▶ [WHAT TO PRODUCE] Could you transcribe exactly the lines from the one containing "Viewport: 768px width, 512px height." through the end of the listing below, both included, but none of the pictures?

►

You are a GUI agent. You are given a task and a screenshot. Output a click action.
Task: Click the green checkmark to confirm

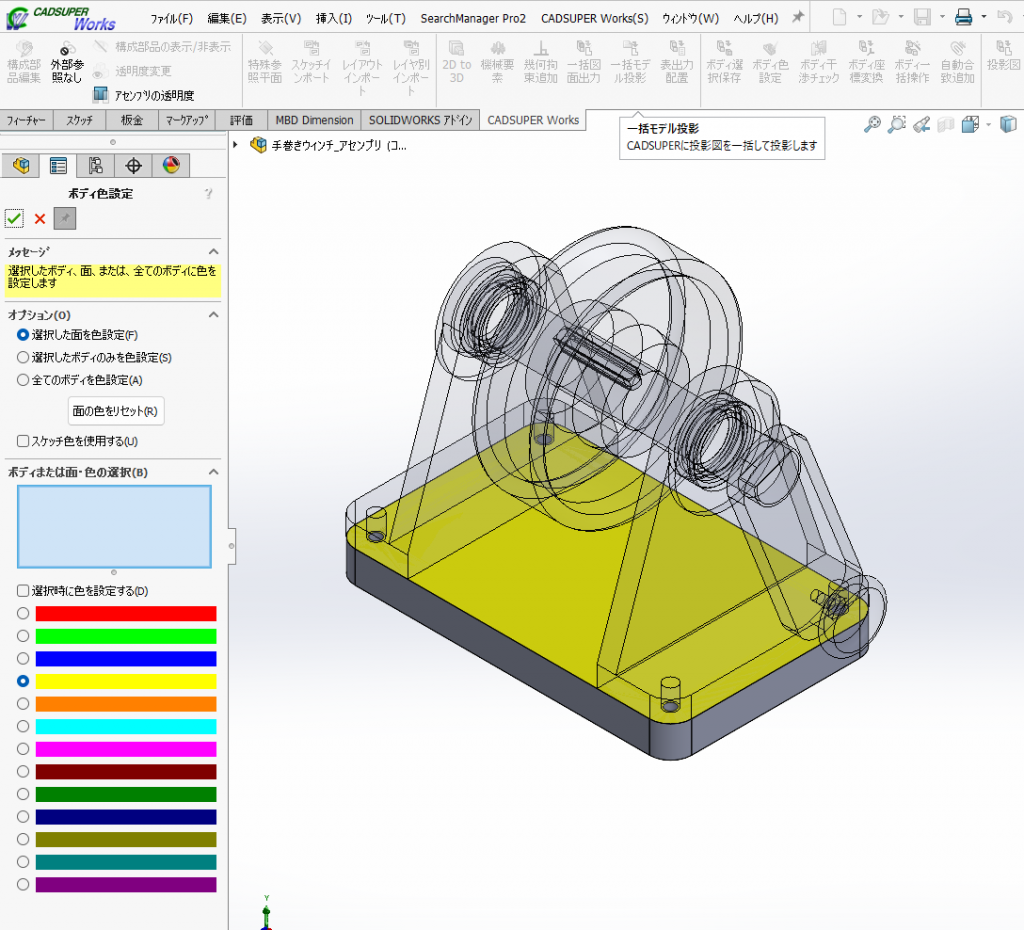pos(14,219)
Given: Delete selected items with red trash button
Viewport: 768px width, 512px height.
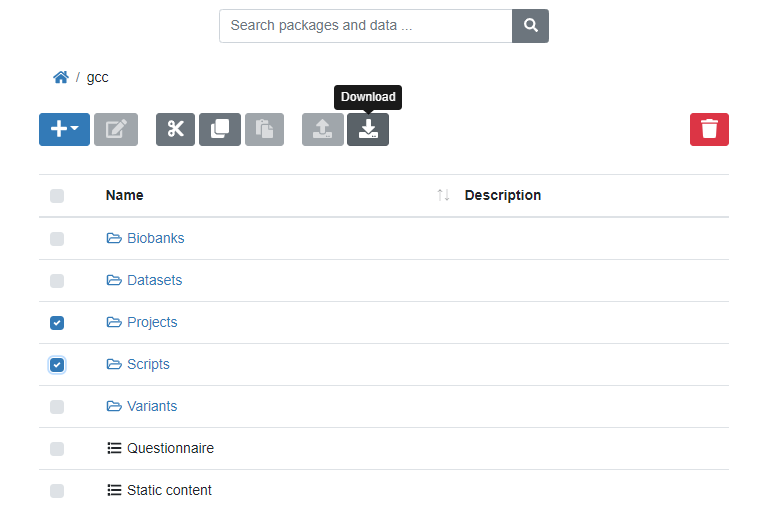Looking at the screenshot, I should pyautogui.click(x=709, y=130).
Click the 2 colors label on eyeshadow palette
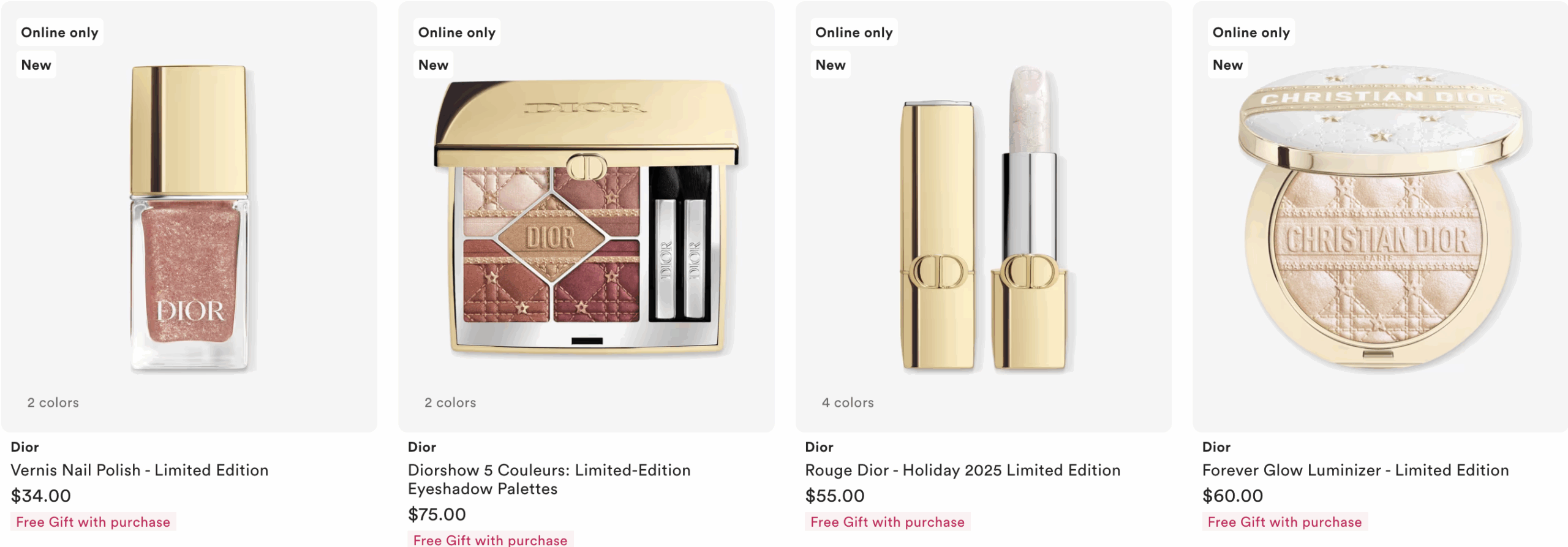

◄

▶ [ANSWER TO THIS TASK]
Viewport: 768px width, 512px height.
Looking at the screenshot, I should pyautogui.click(x=709, y=130).
Click the 2 colors label on eyeshadow palette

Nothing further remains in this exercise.